9. Kaleidoscope: Adding Debug Information
So far in the progress of the Kaleidoscope tutorials we've covered the basics of the language as a JIT engine and even added ahead of time compilation into the mix so it is a full static compiled language. But what happens if something goes wrong in one of the programs written in Kaleidoscope? How can a developer debug applications written in this wonderful new language? Up until now, the answer is, you can't. This chapter will add debugging information to the generated object file so that it is available for debuggers.
Source level debugging uses formatted data bound into the output binaries that helps the debugger map the state of the application to the original source code that created it. The exact format of the data depends on the target platform but the general idea holds for all of them. In order to isolate front-end developers from the actual format LLVM uses an abstract form of debug data that is based on the common DWARF debugging format. Internally, the LLVM target will transform the abstract representation into the actual target binary form.
Note
Debugging JIT code is rather complex as it requires awareness of the runtime within the debugger to manage the execution and runtime state etc... Such functionality is beyond the scope of this tutorial.
Why is it a hard problem?
Debugging is a tough problem for a number of reasons, mostly revolving around optimized code. Optimizations make keeping source level information more difficult. In LLVM the original source location information is attached to each LLVM IR instruction. Optimization passes should keep the source location for any new instructions created, but merged instructions only get to keep a single source location. This is generally the cause of the observed "jumping around" when debugging optimized code. Additionally, optimizations can move variables in ways that are either optimized out, shared in memory, in registers or otherwise difficult to track. Thus, for the purposes of this tutorial we'll disable optimizations. (The DisableOptimizations property of the CodeGenerator was added previously to aid in observing the effects of optimizations and will serve to disable the optimizations for debugging in this chapter.)
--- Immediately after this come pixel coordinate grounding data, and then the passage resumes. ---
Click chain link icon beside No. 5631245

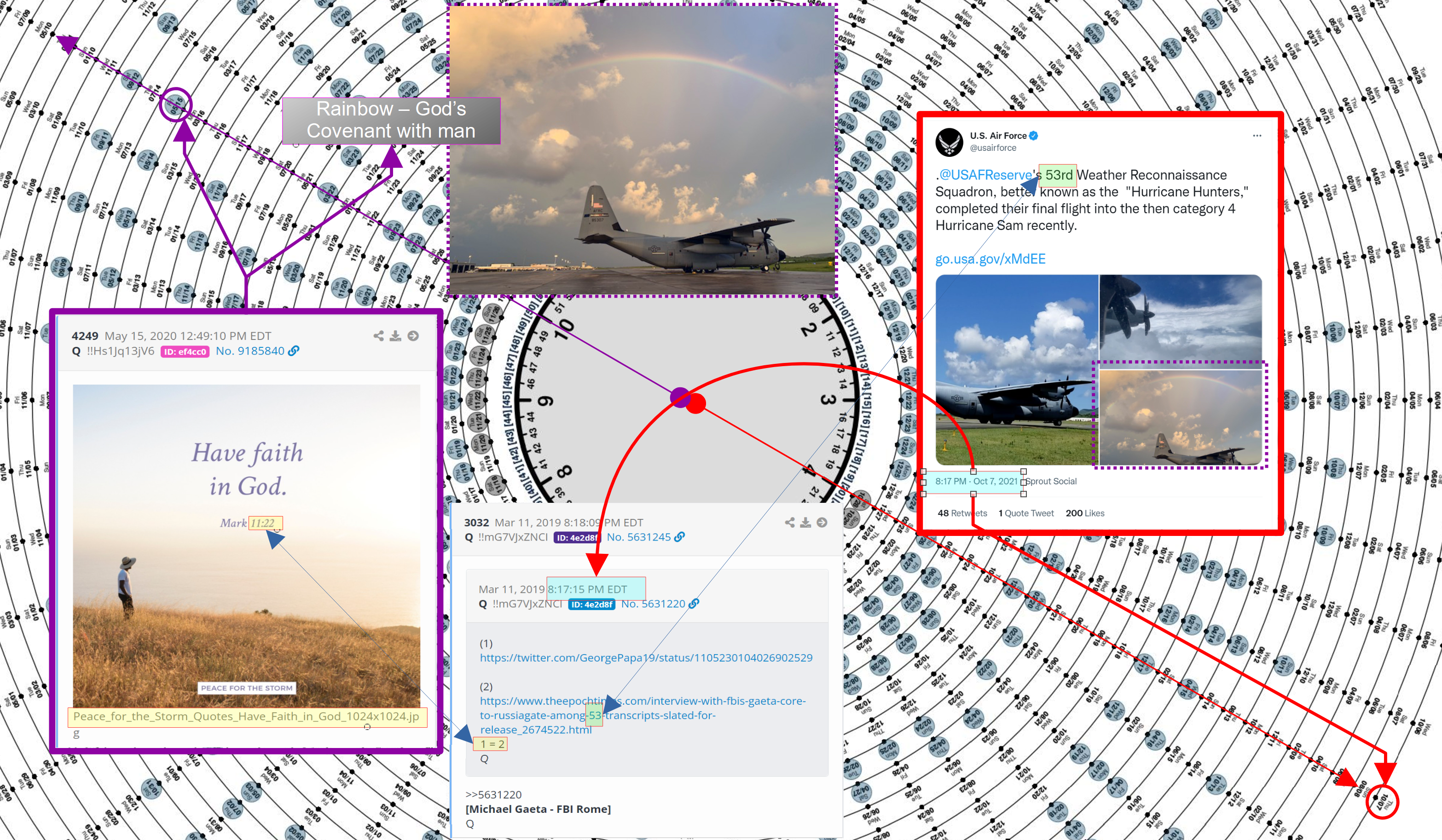click(679, 537)
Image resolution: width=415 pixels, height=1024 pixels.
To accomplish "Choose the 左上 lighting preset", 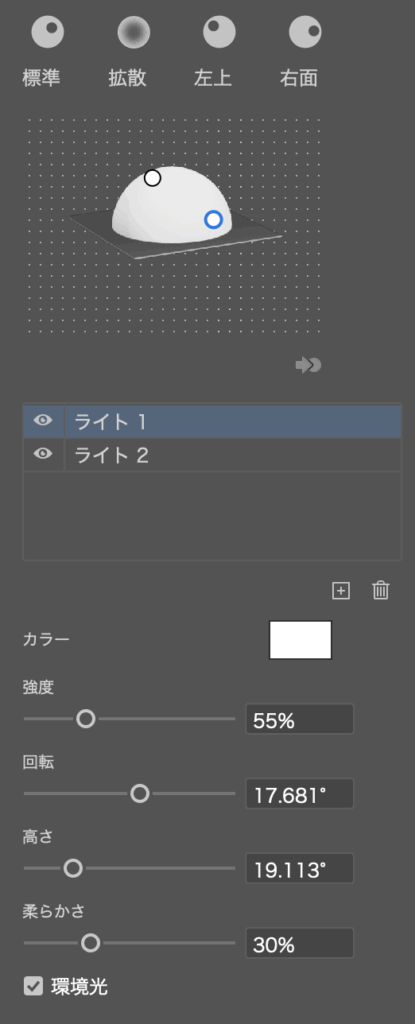I will 219,32.
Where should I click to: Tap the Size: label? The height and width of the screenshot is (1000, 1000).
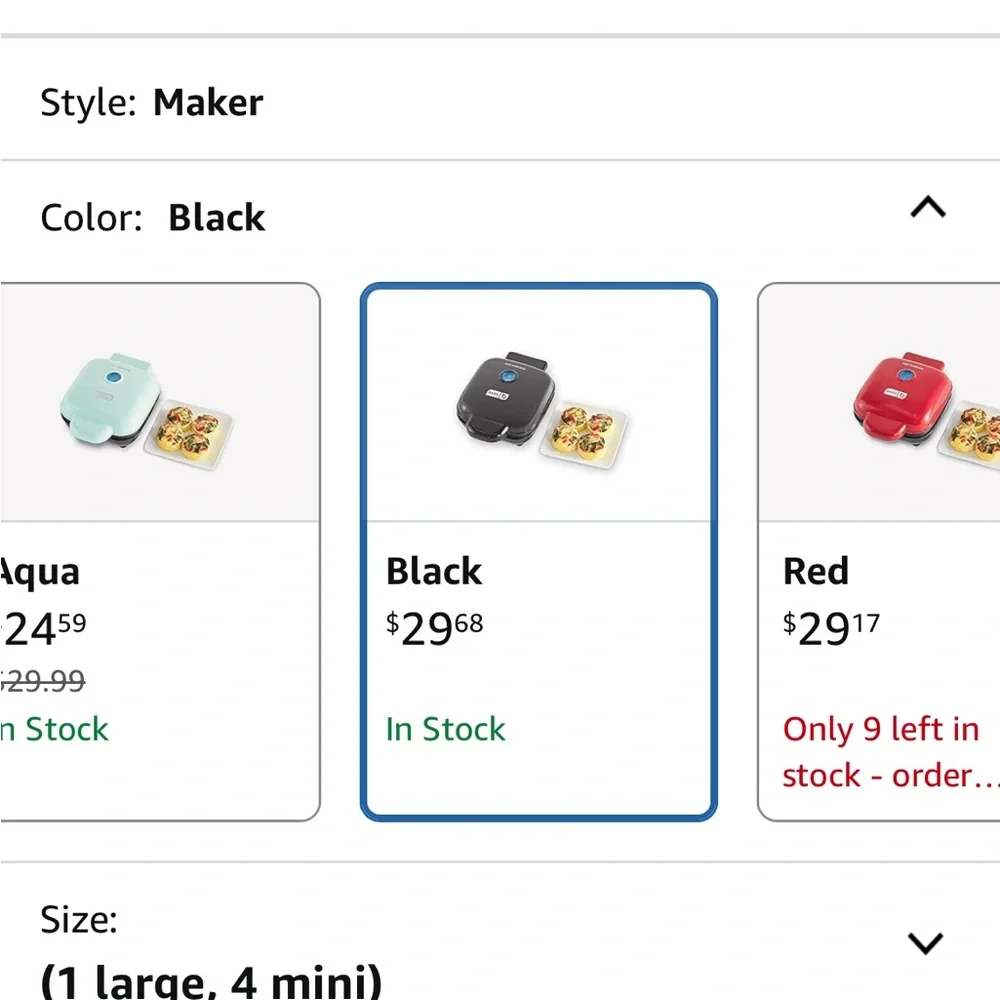[79, 920]
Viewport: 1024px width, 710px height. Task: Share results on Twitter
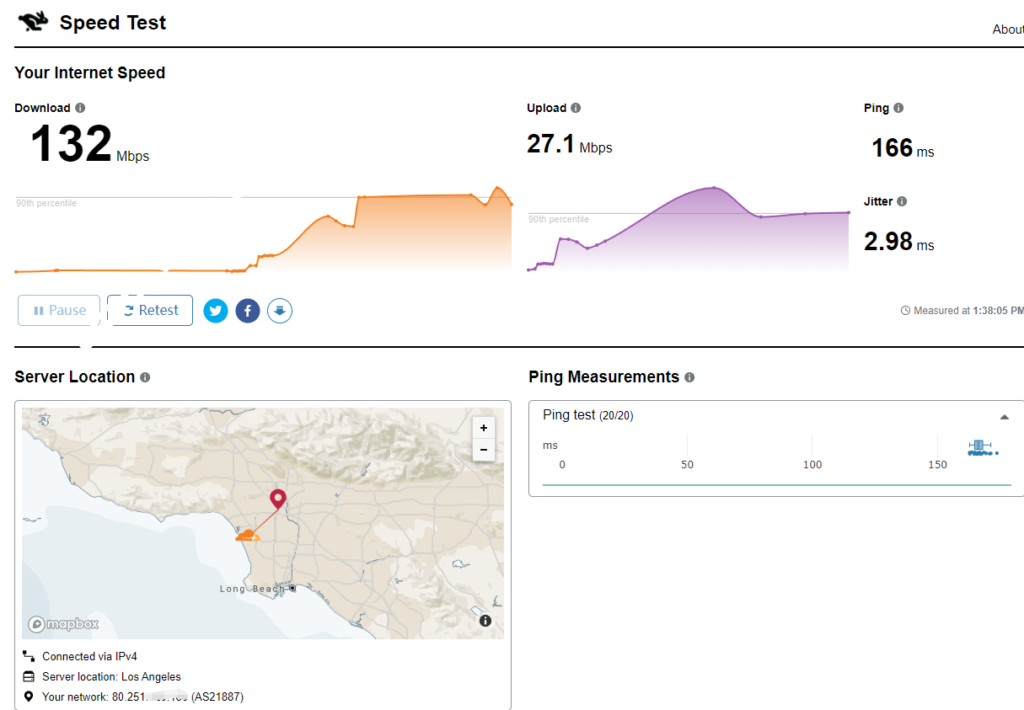click(216, 311)
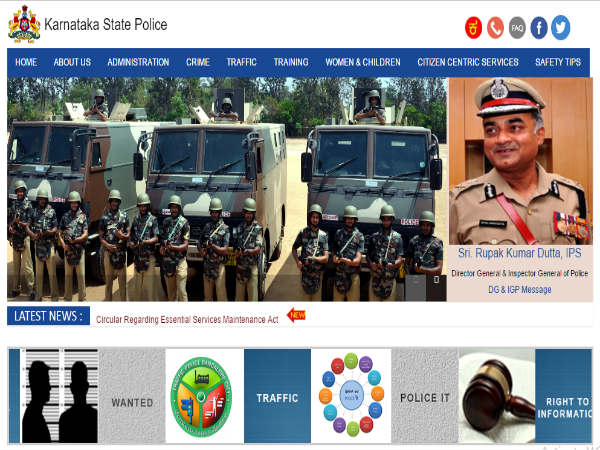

Setup for emitting debug information
Debug information in Ubiquity.NET.Llvm is created with the DebugInfoBuilder. This is similar to the InstructionBuilder. Using the DebugInfoBuilder requires a bit more knowledge on the general concepts of the DWARF debugging format, and in particular the DebuggingMetadata in LLVM. In Ubiquity.NET.Llvm you don't need to, and in fact can't, create an instance of the DebugInfoBuilder class. Instead it is lazy constructed internally to a BitcodeModule and accessible through the DIBuilder property. This simplifies creating the builder since it is bound to the module.
Another important item for debug information is called the Compilation Unit. In Ubiquity.NET.Llvm that is the DICompileUnit. The compile unit is the top level scope for storing debug information, there is only ever one per module and generally it represents the full source file that was used to create the module. Since the compile unit, like the builder is really tied to the module it is exposed as the DICompileUnit property. However, unlike a builder it isn't something that a module can automatically construct without more information. Therefore, Ubiquity.NET.Llvm provides overloads for the creation of a module that includes the additional data needed to create the DICompileUnit for you.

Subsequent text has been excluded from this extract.